> **TASK REQUIREMENTS**: Identify every line in the data below that contains the word "height", and copy each of those lines in full.

____

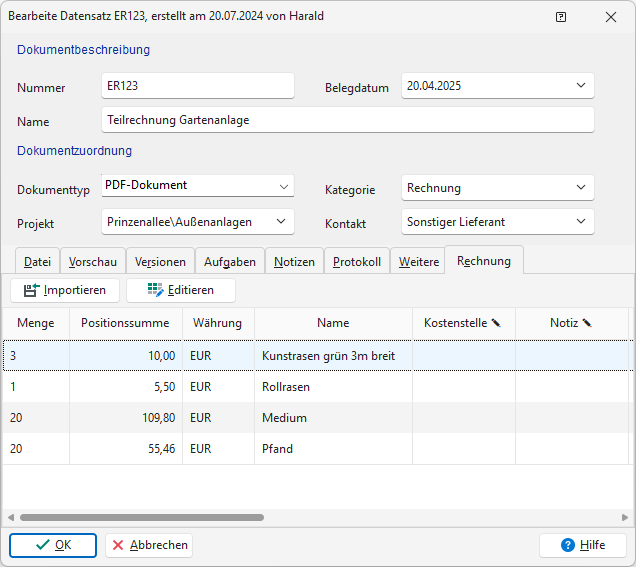Click into the Name text field
This screenshot has width=636, height=567.
(347, 120)
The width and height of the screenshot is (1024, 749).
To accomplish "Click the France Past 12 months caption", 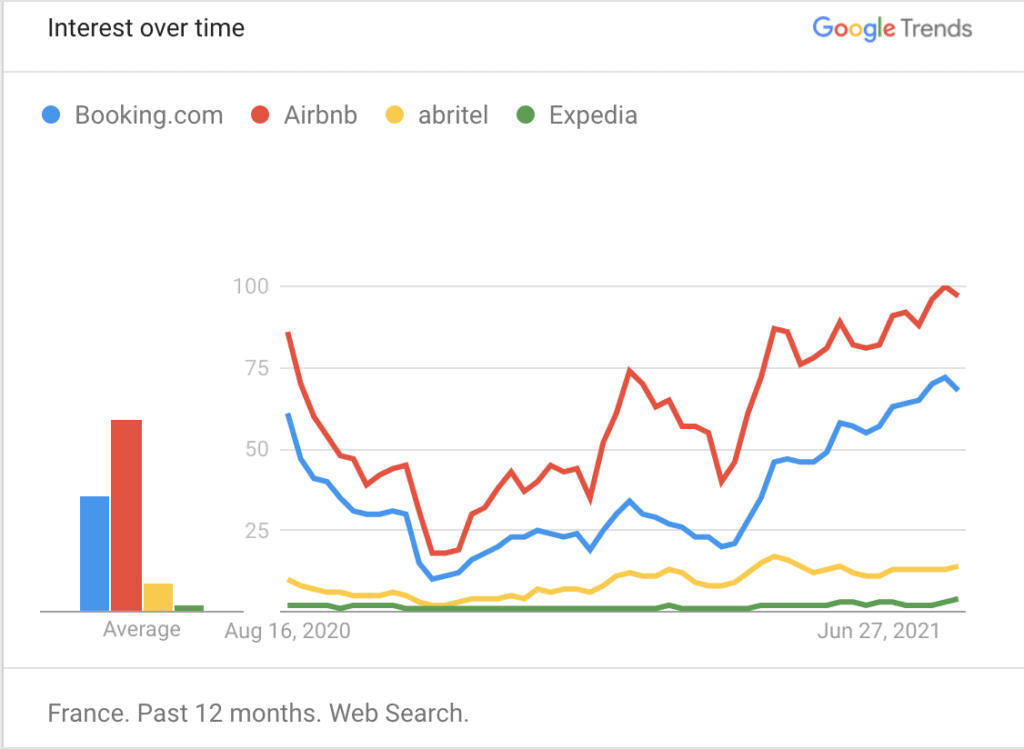I will pyautogui.click(x=259, y=713).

____

> **RESPONSE TO THE TASK**:
This screenshot has width=636, height=567.
The width and height of the screenshot is (1024, 749).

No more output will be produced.